You have to love promotional items that inadvertently insult the entertainment they’re ostensibly promoting. Critics and South Park have long accused Seth McFarlane of lazily plugging random pop-culture references and zany wackiness into the sturdy template of the family sitcom, as if he was using the Mad Libs template. So it seems both refreshingly candid and self-lacerating to send out promotional American Dad Mad Libs books that provide hours of hilarity and insight into how the average script for American Dad, Family Guy, and The Cleveland Show are assembled.


22. A paint can of popcorn, promoting
The Informant!

We were initially puzzled by this tub of popcorn kernels adorned with a promotional DVD featuring the image of a wide-eyed, open-mouthed, unbecomingly mustachioed Matt Damon looking like the runner-up in a Ned Flanders look-alike contest. Then we remembered that Damon’s shady quasi-whistleblower in The Informant! works for an agribusiness giant that deals extensively in corn. Given the duplicity and shady ethics of Damon’s schemer, it’s appropriate that the tub isn’t what it appears to be: It isn’t actually full of popcorn, it’s an empty paint can with a cardboard tube on the inside holding a deceptively thin layer of popcorn up against the transparent sides of the container. It also bears a sticker reading, “**Do not open container** Popcorn kernels not for consumption.” They aren’t kidding: The intern we ordered to sample the kernels died instantly. On the plus side, we have an opening for a new intern!
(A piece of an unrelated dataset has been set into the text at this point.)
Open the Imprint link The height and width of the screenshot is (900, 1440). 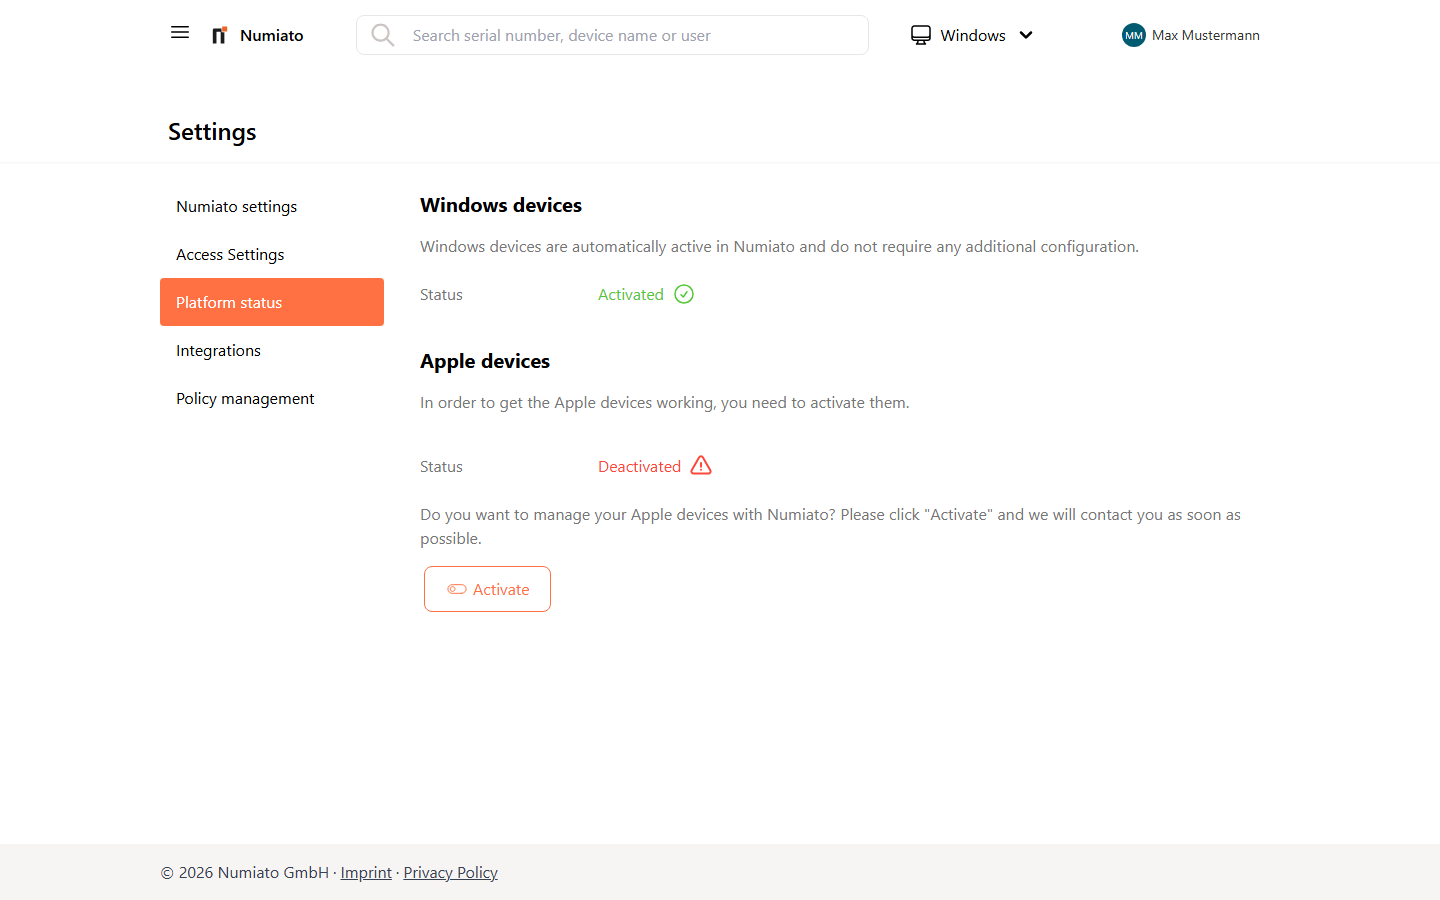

23. Brownie mix and chocolate chips, promoting
Taking Woodstock

The ’60s, man: if you remember them, then you probably weren’t there! That’s the cornball mindset behind the Taking Woodstock brownie mix, which comes with instructions on how to make “special” brownies—you know, the kind Alice B. Toklas used to make (wink wink, nudge nudge) and Wavy Gravy used to enjoy. The recipe encourages merry bakers to include a “special ingredient” of their choice. You know what that means, don’t you? Caramel. We’re pretty sure they mean caramel. Or possibly peanut butter. ’Cause we’re not too good with hints.


24. A corsage, promoting
Prom Night

Perhaps it’s unfair to expect originality or creative thought from people promoting a remake of a film that wasn’t any good in the first place. Accordingly, this promotional item promotes the Prom Night remake in the most obvious manner imaginable: with a cheap-looking plastic corsage. You have to at least give the promo item credit for attention to detail; the fake dew on the fake leaves does look surprisingly convincing.
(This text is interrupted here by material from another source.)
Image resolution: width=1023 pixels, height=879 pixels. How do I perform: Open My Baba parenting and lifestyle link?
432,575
25. A bar of soap, promoting
Prison Break

We’ll refrain from talking about the questionable tastefulness of promoting a prison drama with a don’t-drop-the-soap gag, and instead focus on the questionable effectiveness of sending out a promo item destined to sicken at least some of the people it’s supposed to charm. This seriously unpleasant soap smells like a combination of lye and long-dead marigolds. It made at least one A.V. Club writer’s eyes hurt simply by being in the same room. Sure, it effectively conveys the grim realities of prison life, but what crime did we commit to deserve this?


26. An inflatable punching bag, promoting
Tekken 6

Apart from our tendency to be defeated instantly at the hands of 13-year-olds with nothing else to do (we’re guessing), we’re fans of Tekken 6 here at The A.V. Club. And while we’re especially fond of the adorable/deadly character of Panda and her deadly bear-hug fighting technique, it’s nice of Namco to send an opponent we can always defeat in the form of this miniature inflatable punching bag. Sure, it doesn’t provide that much competition, but it also doesn’t use the chat function to insult us after taking us down in less than 30 seconds.
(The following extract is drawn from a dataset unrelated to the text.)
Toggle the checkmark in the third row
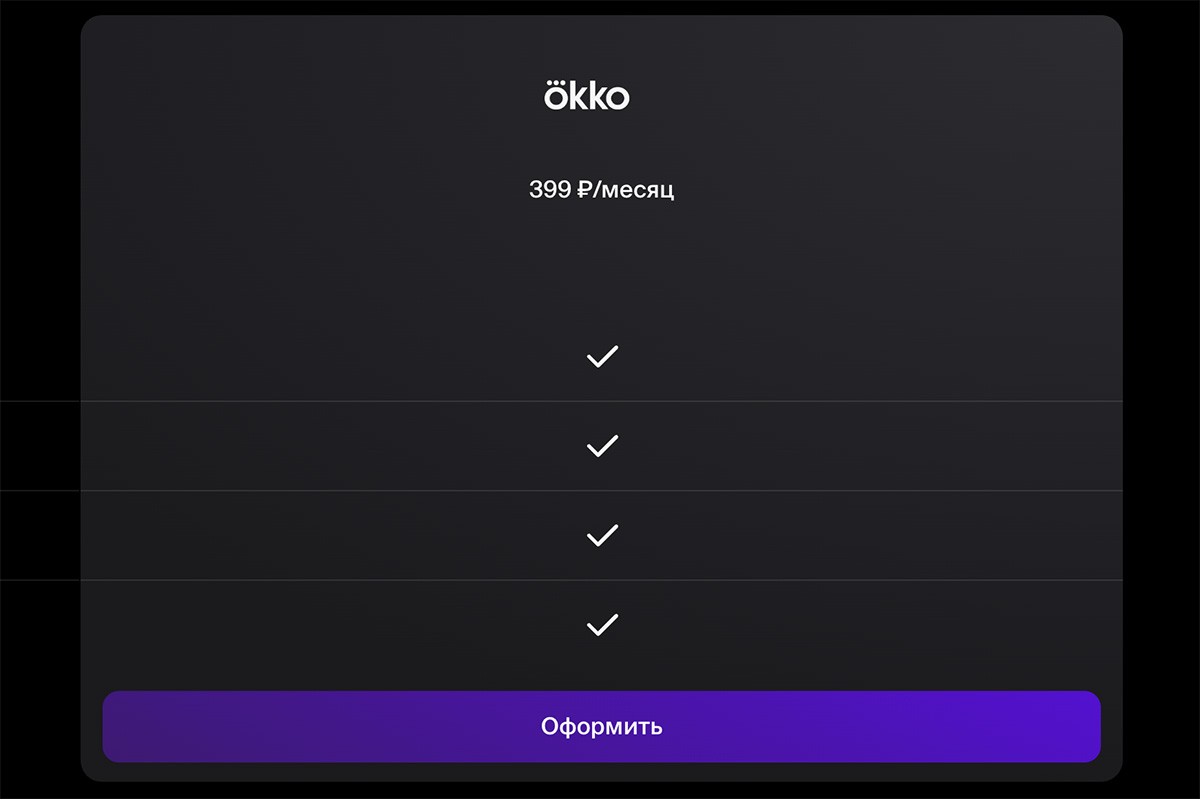 click(x=601, y=535)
27. A paper notebook and pen, promoting
Paper Heart

Hey look, a twee little journal for all your twee little thoughts like those found in the grotesquely unpleasant semi-documentary Paper Heart! The nice thing about keeping a journal rather than making a film? You can keep all your obnoxious sentiments to yourself. But wait! There’s more: This set also includes a pen made out of paper. Get it wet, and you’ll find yourself getting nearly as annoyed as you would watching the movie Paper Heart.